また、ダイシングシートに複数の基材を貼着した状態のまま基材表面にコーティング層を成膜しているため、複数の基材を一度に成膜可能である。
なお、光学素子とは、平面板、プリズム、又はレンズ等の基材上に、赤外カット層に代表される波長選択フィルタ層、反射層(高反射膜を含む)、又は反射防止層等のコーティング層が成膜されたものをいう。
チッピング面は、ダイシングにより基材の一部が欠けて露出した面であり、その大部分がへき開面からなっている。へき開面は、主に結晶粒界で形成され、切断や研磨により創成された基材の平坦面よりもコーティング層との密着性が高い。したがって、基材の平坦面よりもチッピング面の方が密着性が高くなると考えられる。
本発明で製造された光学素子は、上記構成によりコーティング層がチッピング面の少なくとも一部を覆っているため、密着性の高いチッピング面上にコーティング層の端部が位置することとなり、コーティング層が膜剥がれしにくい構造とすることができる。
これにより、酸素や水、腐食性ガスが基材とコーティング層との間に侵入して、金属性の反射膜が腐食することを防止でき、耐腐食性の高い小型ミラーを製造することが可能となる。
これは、成膜工程で真空蒸着によりコーティング層を成膜しているため、コーティング材料の選択自由度が広がり、また薄膜形成の精度を高くすることができる。
さらに、真空蒸着時に、基材の温度をダイシングシートの耐熱温度未満に維持しているため、ダイシングシートが熱により変形したり、ダイシングシートに塗膜された粘着剤の粘着性が低下したり、あるいは粘着剤が変性したりすることを防止できる。
なお、真空蒸着は、イオンプレーティングを含む。
蒸発材料が蒸発した蒸発粒子は、基材とボートとの間に高周波電力を供給しているため基材近傍でイオン化する。
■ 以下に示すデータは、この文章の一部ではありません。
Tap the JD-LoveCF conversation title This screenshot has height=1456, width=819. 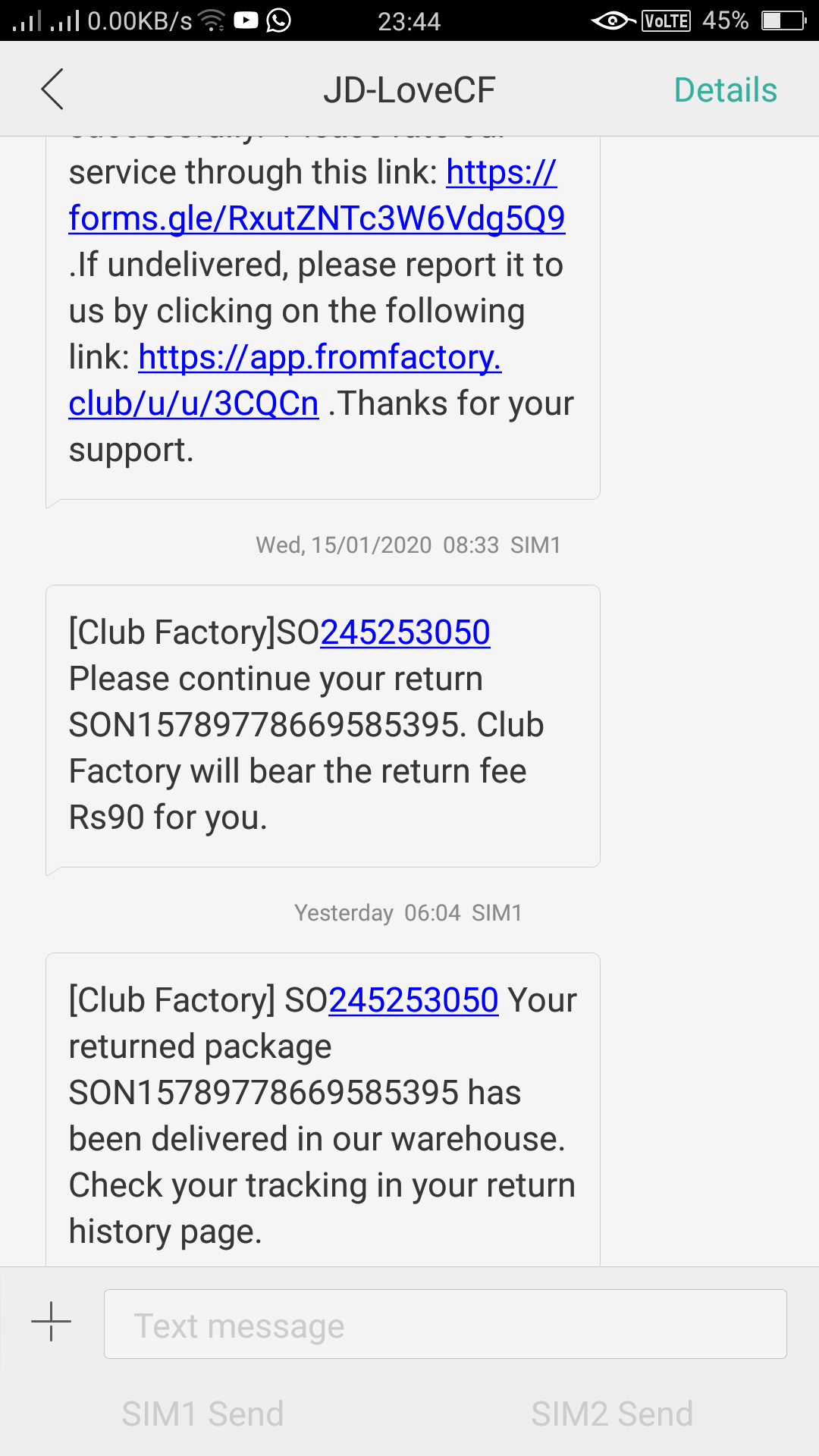click(409, 90)
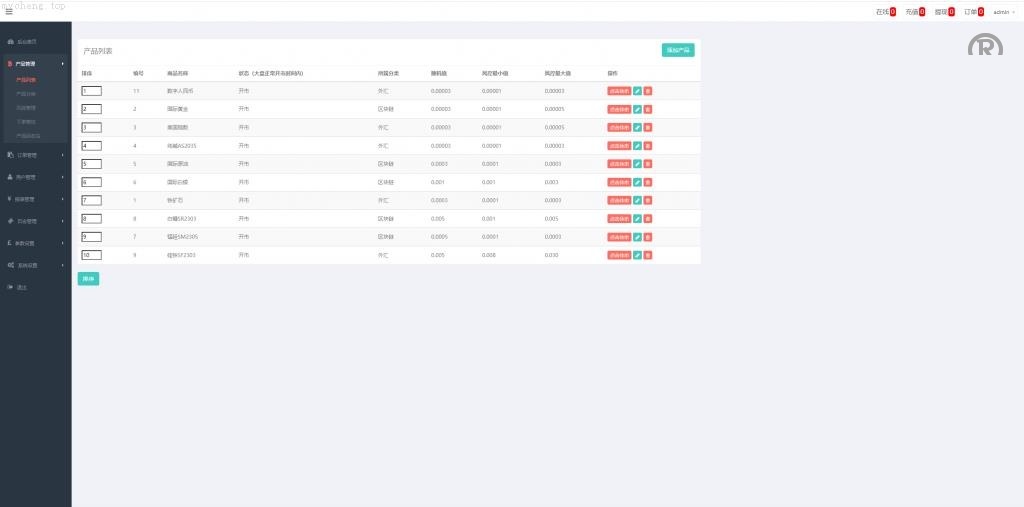Select 产品列表 submenu item in sidebar
The width and height of the screenshot is (1024, 507).
tap(27, 79)
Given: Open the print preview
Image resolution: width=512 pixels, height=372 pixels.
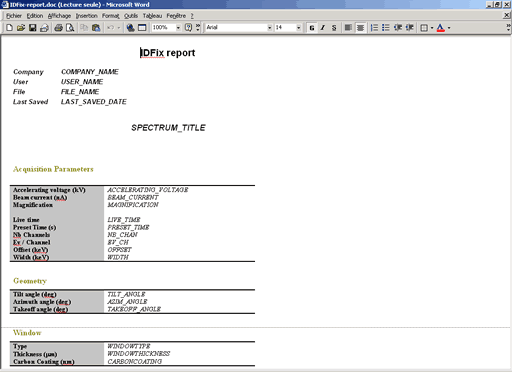Looking at the screenshot, I should (x=70, y=28).

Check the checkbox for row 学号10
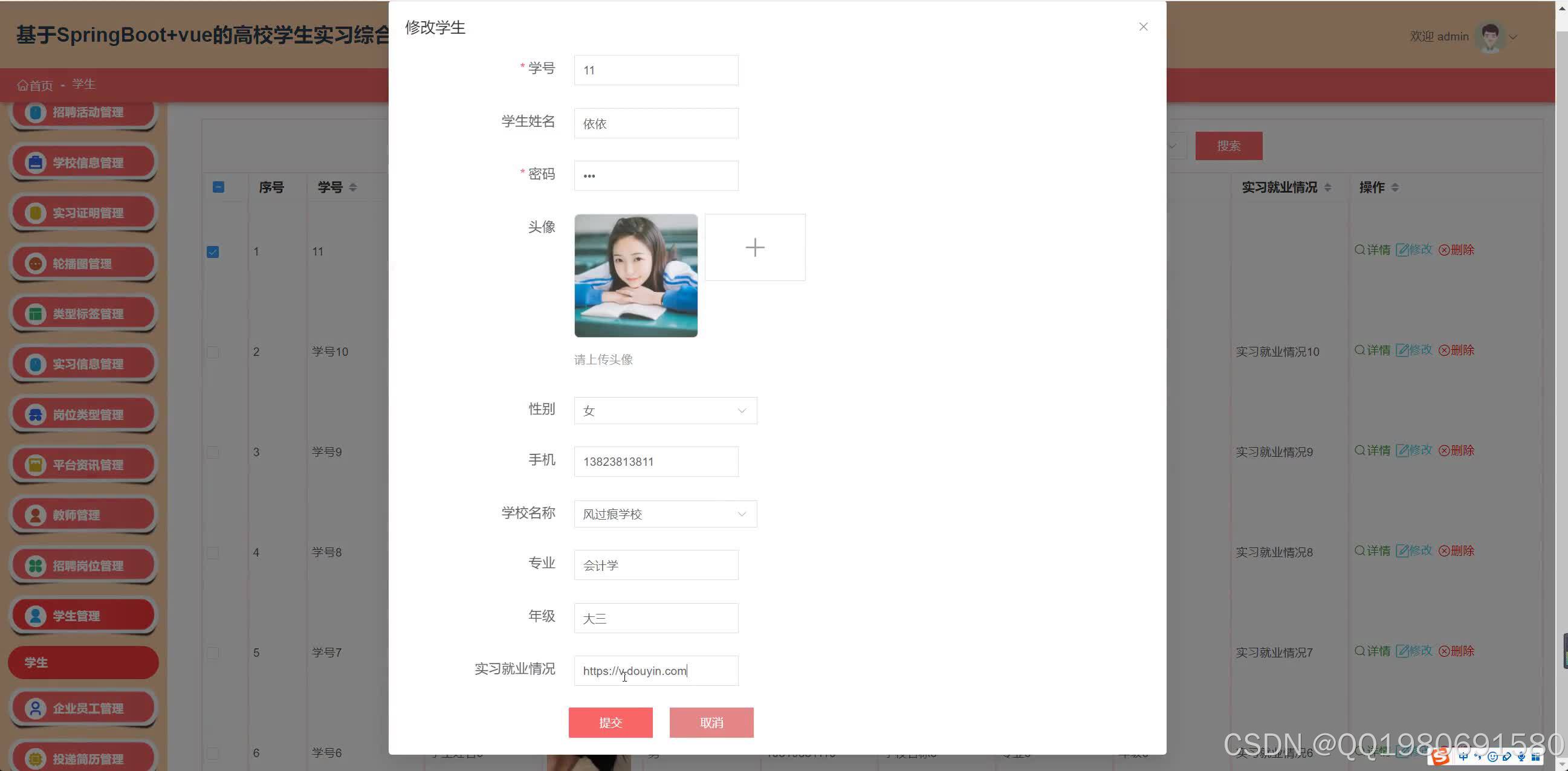click(212, 352)
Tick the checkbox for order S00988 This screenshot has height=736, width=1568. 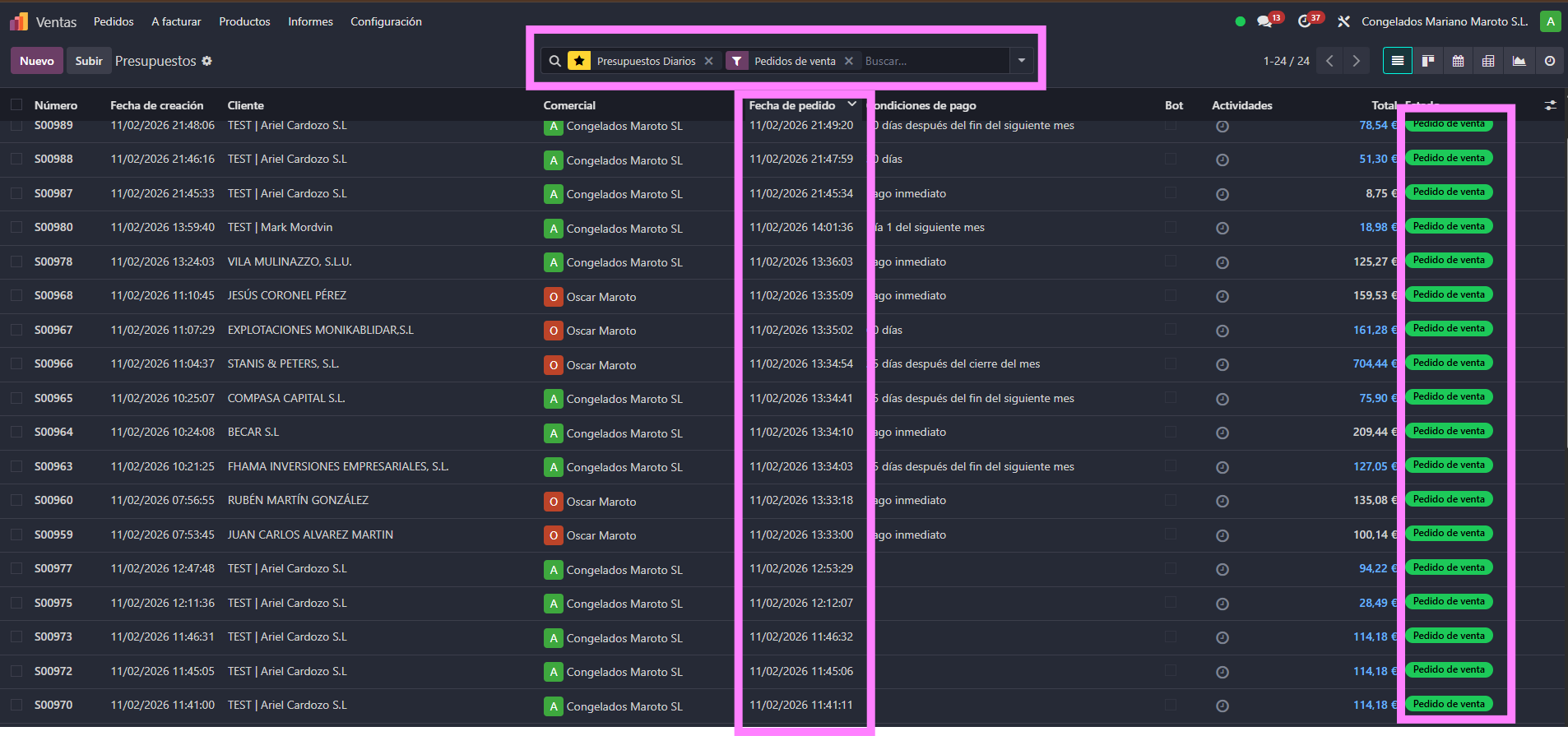16,159

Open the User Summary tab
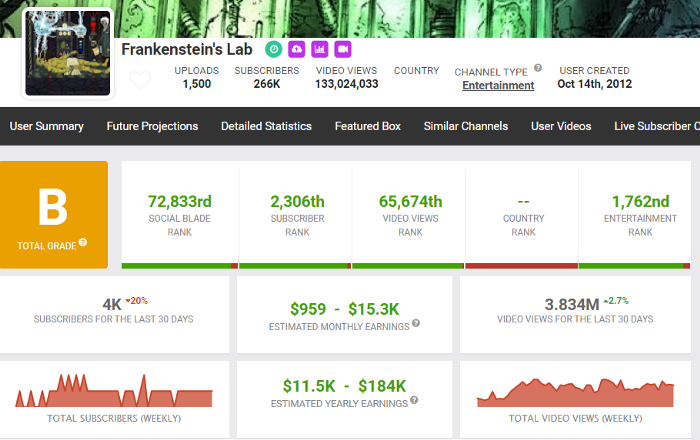(x=47, y=126)
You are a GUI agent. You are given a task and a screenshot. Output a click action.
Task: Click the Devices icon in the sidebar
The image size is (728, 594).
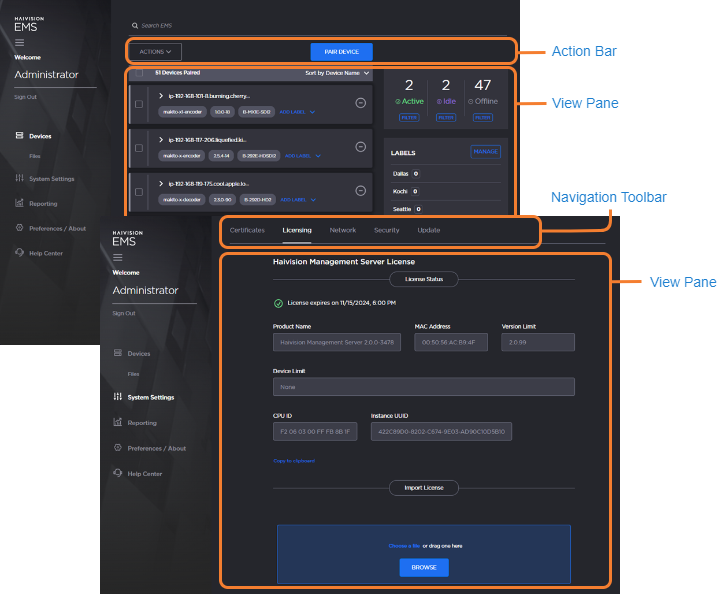point(19,135)
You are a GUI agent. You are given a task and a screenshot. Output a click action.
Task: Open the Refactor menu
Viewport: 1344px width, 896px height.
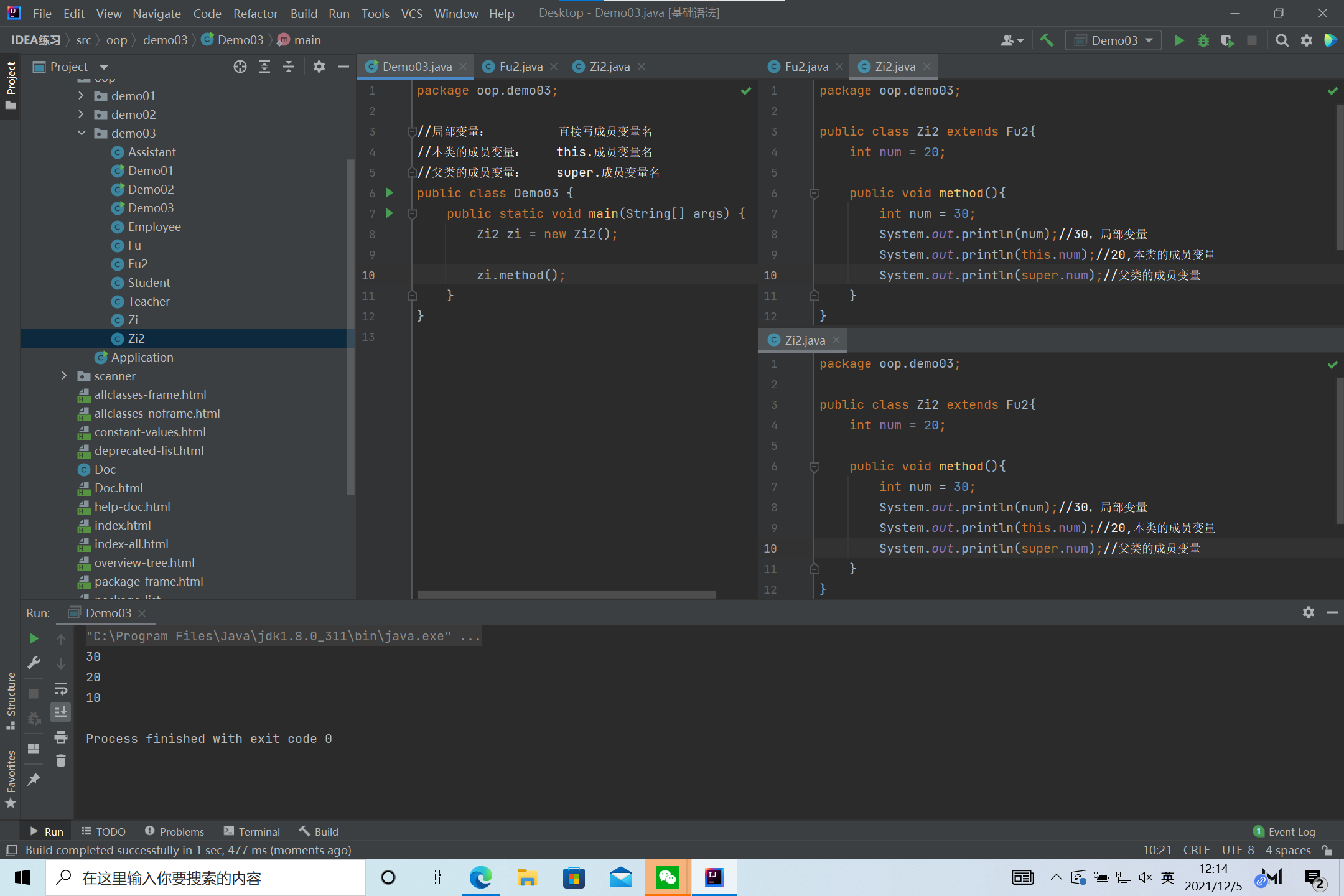pos(255,13)
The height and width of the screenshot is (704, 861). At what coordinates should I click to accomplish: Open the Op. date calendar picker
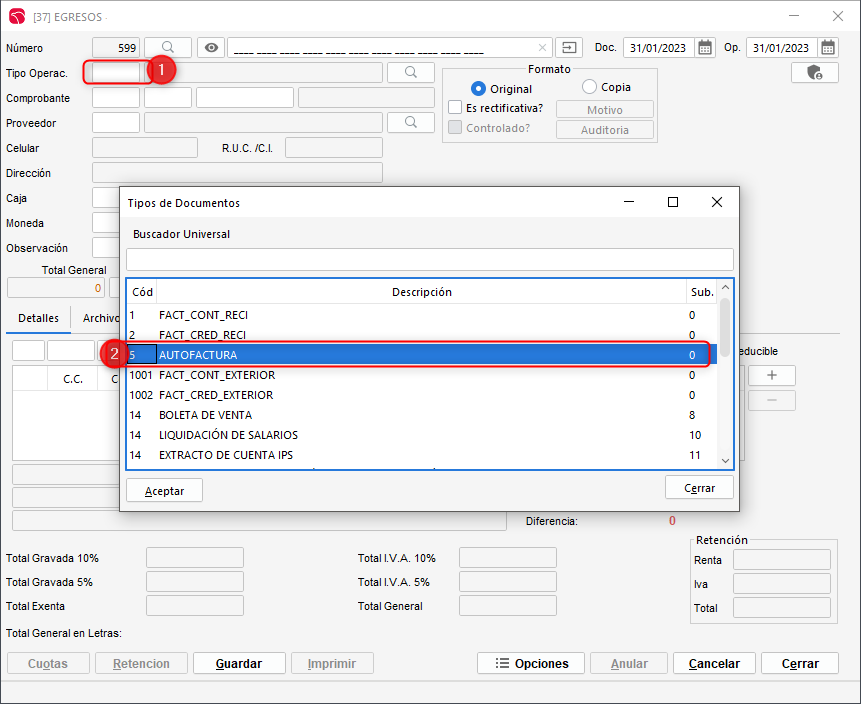point(828,47)

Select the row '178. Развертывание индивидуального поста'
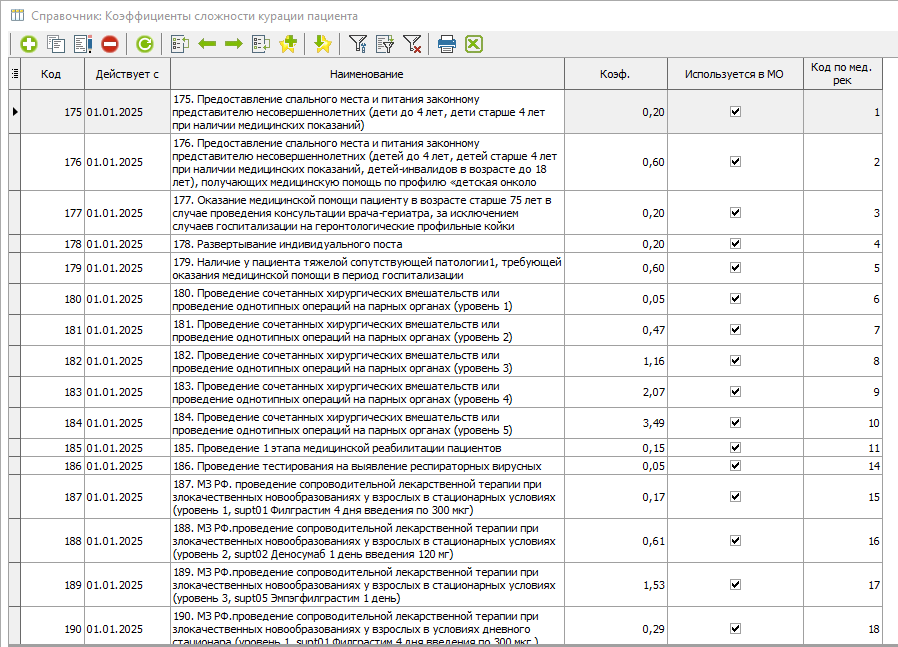pyautogui.click(x=366, y=244)
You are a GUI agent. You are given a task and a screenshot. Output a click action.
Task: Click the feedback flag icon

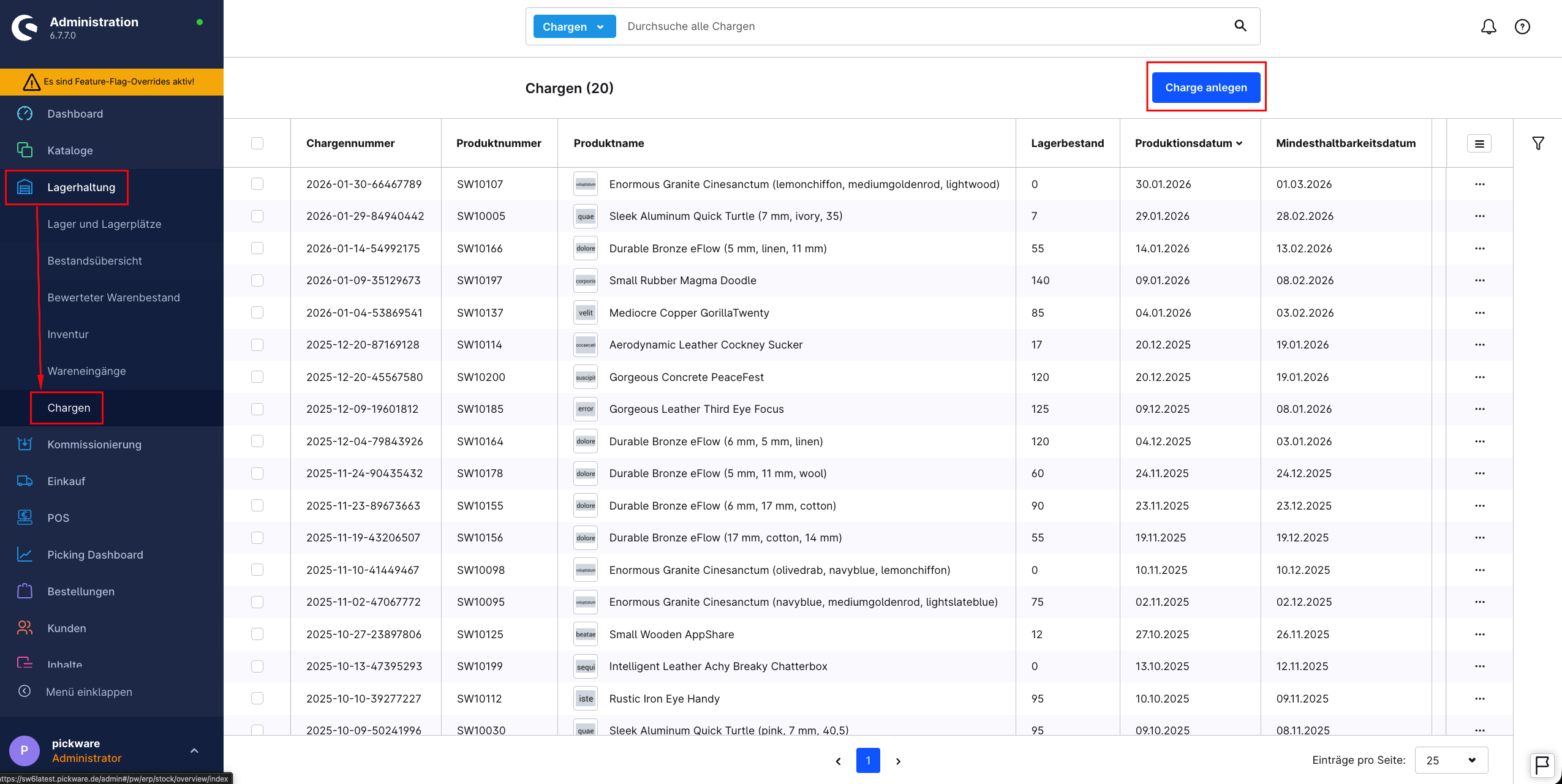pyautogui.click(x=1542, y=764)
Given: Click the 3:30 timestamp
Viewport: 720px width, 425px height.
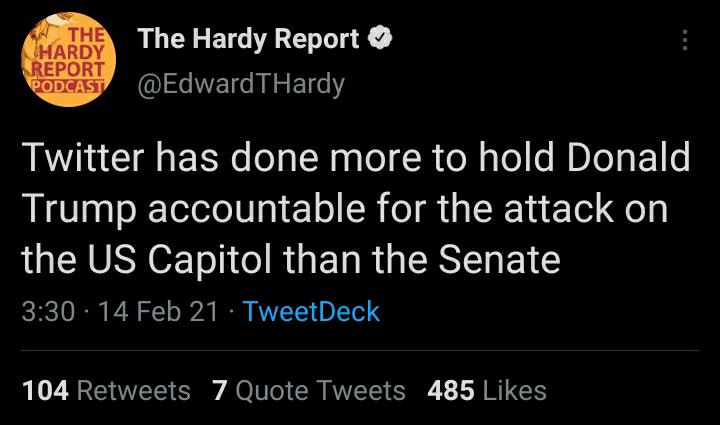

イオン化された粒子を含む蒸発粒子は、基材とボート間に印加された直流電圧により基材表面へ引き寄せられ付着する。
一方、解離した電子は、基材と反対側の蒸発源側に引き寄せられ、ボート上の蒸発材料に集中して衝突するため、低温度で蒸発材料を蒸発させることが可能となる。したがって、基材温度をダイシングシートの耐熱温度以下に維持することが容易となる。
特に、ミラーのようにコーティング層に反射層を含む場合、従来はコーティング層を形成した親基材の切断にレーザー光を用いることはできなかったが、本発明ではコーティング層を成膜する前にダイシングするため、レーザー光を用いたダイシングが可能となる。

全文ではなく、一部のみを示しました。